● **Énoncé du problème**: Poursuivez l'article sur la diplomatie face au Hamas en reprenant juste après sa dernière phrase.

● **Extrait choisi**:
Danse diplomatique avec le Hamas

Publié le par shlomo

par Efraim Karsh
Jerusalem Center for Public Affairs Jerusalem Issue Briefs

Thème : Proche-Orient
  Jerusalem Issue Briefs Vol. 7, Numéro 37 paru le 30 Avril 2008

Le professeur Efraim Karsh est le directeur des Études Méditerranéennes et Moyen-orientales au King's College, de l'Université de Londres. Il est membre du conseil des experts internationaux de l'Institut des Affaires Contemporaines au Centre de Jérusalem pour les affaires publiques. Son ouvrage le plus récent est L'impérialisme islamique : une Histoire (Yale University Press, 2007).


Traduction : Objectif-info

• Le Hamas a établi "une république islamique" à Gaza au début 2006, et il est probablement en mesure de reproduire ce succès en Cisjordanie, les seuls éléments qui l'en dissuadent étant des considérations d'opportunité politique et les mesures efficaces de contre-insurrection d'Israël.

• Alors que l'espoir de voir le Hamas s'écarter d'une façon ou d'une autre de son ordre du jour génocidaire semble de plus en plus plausible aux yeux de certains observateurs, la destruction d'Israël ne fait pas partie pour lui des questions négociables, et demeure au cœur de ses préoccupations.

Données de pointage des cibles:
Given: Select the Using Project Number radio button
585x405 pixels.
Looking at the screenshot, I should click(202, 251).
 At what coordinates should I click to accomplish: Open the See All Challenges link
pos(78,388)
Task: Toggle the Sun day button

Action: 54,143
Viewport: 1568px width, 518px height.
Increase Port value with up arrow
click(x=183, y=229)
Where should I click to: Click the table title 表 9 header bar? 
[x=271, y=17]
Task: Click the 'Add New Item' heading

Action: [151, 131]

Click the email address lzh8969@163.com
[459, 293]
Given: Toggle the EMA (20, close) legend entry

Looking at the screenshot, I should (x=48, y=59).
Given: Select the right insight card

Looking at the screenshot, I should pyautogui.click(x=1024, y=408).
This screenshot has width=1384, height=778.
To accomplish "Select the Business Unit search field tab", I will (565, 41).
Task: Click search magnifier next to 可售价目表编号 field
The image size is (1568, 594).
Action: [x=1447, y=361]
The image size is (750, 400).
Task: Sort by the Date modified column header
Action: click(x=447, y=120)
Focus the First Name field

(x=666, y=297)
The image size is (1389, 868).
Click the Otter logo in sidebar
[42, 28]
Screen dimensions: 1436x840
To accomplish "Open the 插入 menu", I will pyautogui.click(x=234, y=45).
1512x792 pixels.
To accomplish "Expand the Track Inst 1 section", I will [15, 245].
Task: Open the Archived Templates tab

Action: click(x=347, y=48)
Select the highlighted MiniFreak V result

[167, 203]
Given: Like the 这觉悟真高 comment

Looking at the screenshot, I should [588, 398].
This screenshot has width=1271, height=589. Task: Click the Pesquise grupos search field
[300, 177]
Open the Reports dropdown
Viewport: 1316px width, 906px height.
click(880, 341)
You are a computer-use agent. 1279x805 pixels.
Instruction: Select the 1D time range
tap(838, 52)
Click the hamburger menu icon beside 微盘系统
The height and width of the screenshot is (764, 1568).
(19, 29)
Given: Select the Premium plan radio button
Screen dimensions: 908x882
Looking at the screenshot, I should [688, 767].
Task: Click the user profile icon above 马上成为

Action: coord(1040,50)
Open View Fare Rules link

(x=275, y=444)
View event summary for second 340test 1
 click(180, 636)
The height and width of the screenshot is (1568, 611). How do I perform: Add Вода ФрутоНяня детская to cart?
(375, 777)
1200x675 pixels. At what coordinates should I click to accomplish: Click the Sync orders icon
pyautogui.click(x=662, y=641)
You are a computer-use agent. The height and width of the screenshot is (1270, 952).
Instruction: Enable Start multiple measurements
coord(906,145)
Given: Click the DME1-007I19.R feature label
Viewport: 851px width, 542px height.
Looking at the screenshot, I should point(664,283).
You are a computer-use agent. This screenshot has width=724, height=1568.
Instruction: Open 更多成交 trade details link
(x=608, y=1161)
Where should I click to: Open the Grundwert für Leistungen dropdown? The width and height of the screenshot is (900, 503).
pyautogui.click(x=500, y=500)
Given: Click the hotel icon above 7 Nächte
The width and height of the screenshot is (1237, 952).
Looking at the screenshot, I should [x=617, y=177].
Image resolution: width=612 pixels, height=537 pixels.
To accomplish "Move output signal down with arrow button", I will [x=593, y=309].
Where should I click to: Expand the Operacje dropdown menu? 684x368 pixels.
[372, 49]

● **Réponse**:
• Le Hamas, la branche palestinienne des Frères Musulmans, ne considère pas la lutte pour la Palestine comme un conflit politique ordinaire entre deux nations en opposition (les Israéliens et les Palestiniens), ni même comme une lutte pour l'autodétermination nationale d'une population indigène confrontée à un occupant étranger. Il estime plutôt que la Palestine est une bataille menée dans le contexte d'une guerre sainte mondiale pour empêcher la chute d'une partie de la Maison de l'Islam (Dar al-Islam) entre les mains des infidèles.

• Comme le dit le ministre des affaires étrangères du Hamas Mahmoud Zahar : "le point de vue islamique et traditionnel écarte la notion de création d'un état palestinien indépendant...Dans le passé, il n'y avait pas d'état palestinien indépendant... [Il s'ensuit que] notre but principal est d'établir un grand état islamique, qui pourrait être pan-Arabe ou pan-Islamique."

• La conviction jusqu'auboutiste du Hamas qu'il a le devoir d'être en guerre perpétuelle avec quiconque, Musulman ou non, refuse de suivre le chemin d'Allah, lui interdit de respecter les cultures, les croyances, les religions ou les principes politiques qui diffèrent des siens, et de passer des compromis sur ces sujets. Son investissement dans la violence entendue comme une obligation religieuse implique qu'il n'acceptera jamais un arrangement politique qui ne serait pas entièrement conforme à ses préceptes radicaux.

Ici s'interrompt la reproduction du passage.